Se parecem estar delimitados os âmbitos que dizem respeito ao sensível e ao intelectual, todavia, uma problemática mais diretamente relacionada ao juízo se mostra quanto à garantia de conhecimento acerca da totalidade dos objetos da experiência ou sobre como acessar a natureza das coisas em si mesmas. Na esteira dessa indagação, Kant vai advertir, em Prolegômenos a Toda a Metafísica Futura, que:

Todos os nossos juízos são primeiramente simples juízos de percepção: têm validade apenas para nós, isto é, para o sujeito, e só mais tarde lhes damos uma nova relação, a saber, com um objecto, e queremos que ele seja sempre válido para nós e igualmente para todos; pois, quando um juízo concorda com o objecto, todos os juízos sobre o mesmo objecto devem igualmente harmonizar-se entre si e, assim, a validade objectiva do juízo de experiência nada mais significa do que a validade universal necessária do mesmo. (KANT, 2003b, p.70-71).

Kant (2003b), na sequência de tal apontamento, esclarece sobre o que ocorre ao se considerar um juízo como universalmente válido de modo necessário.
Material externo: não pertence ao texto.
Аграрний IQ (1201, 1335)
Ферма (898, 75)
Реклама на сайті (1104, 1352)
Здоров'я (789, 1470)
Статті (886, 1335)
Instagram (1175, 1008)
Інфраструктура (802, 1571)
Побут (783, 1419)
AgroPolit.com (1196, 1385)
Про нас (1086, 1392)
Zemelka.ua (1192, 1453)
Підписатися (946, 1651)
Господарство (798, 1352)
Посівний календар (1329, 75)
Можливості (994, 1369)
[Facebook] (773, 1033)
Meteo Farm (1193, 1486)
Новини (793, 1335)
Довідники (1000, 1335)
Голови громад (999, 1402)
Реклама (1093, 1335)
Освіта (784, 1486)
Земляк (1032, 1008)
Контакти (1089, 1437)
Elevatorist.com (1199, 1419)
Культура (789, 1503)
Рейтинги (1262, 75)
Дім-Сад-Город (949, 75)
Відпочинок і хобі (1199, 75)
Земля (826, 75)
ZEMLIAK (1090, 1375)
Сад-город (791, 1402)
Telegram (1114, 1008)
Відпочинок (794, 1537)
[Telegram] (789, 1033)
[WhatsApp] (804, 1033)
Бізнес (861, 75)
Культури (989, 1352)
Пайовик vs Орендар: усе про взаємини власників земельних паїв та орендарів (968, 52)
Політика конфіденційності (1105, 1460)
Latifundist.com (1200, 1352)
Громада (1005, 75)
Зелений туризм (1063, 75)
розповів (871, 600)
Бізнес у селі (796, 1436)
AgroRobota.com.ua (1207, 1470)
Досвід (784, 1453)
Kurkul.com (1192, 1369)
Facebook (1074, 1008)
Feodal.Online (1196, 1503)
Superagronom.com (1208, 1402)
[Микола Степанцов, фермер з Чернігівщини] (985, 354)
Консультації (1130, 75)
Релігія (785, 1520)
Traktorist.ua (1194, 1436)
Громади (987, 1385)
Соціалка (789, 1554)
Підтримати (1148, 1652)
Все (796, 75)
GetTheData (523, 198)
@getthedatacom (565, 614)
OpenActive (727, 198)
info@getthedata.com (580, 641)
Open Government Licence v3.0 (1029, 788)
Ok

Neste caso, este tipo de juízo é objetivo, pois não é determinado pela percepção, mas pelo conceito puro do entendimento, no qual é subsumida a percepção (perceptio). A essa consideração se vincula um esclarecimento dado por Kant, no § 22 de Prolegômenos a Toda a Metafísica Futura, de que a intuição transcorre do fazer dos sentidos, enquanto o pensar decorre do entendimento. Kant adverte que: “pensar é unir representações numa consciência. [...] A união das representações numa consciência é o juízo. Por isso, pensar é julgar ou relacionar representações a juízos em geral.” (KANT, 2003b, p.78).

Sem pretendermos considerar as questões tematizadas nos demais parágrafos dos Prolegômenos, ou seja, de como são possíveis a matemática pura, a ciência pura da natureza, a metafísica geral, a metafísica enquanto ciência, resta mostrar como, na CRP, algumas

59 Cf. este esclarecimento sobre a palavra abstrato em KANT, Immanuel. Escritos pré-críticos. Trad. Jair Barbosa. [et. al]. São Paulo: Editora UNESP, 2005. pp.240-241.

considerações imprescindíveis se desdobram à luz dessa definição kantiana de juízo acima considerada.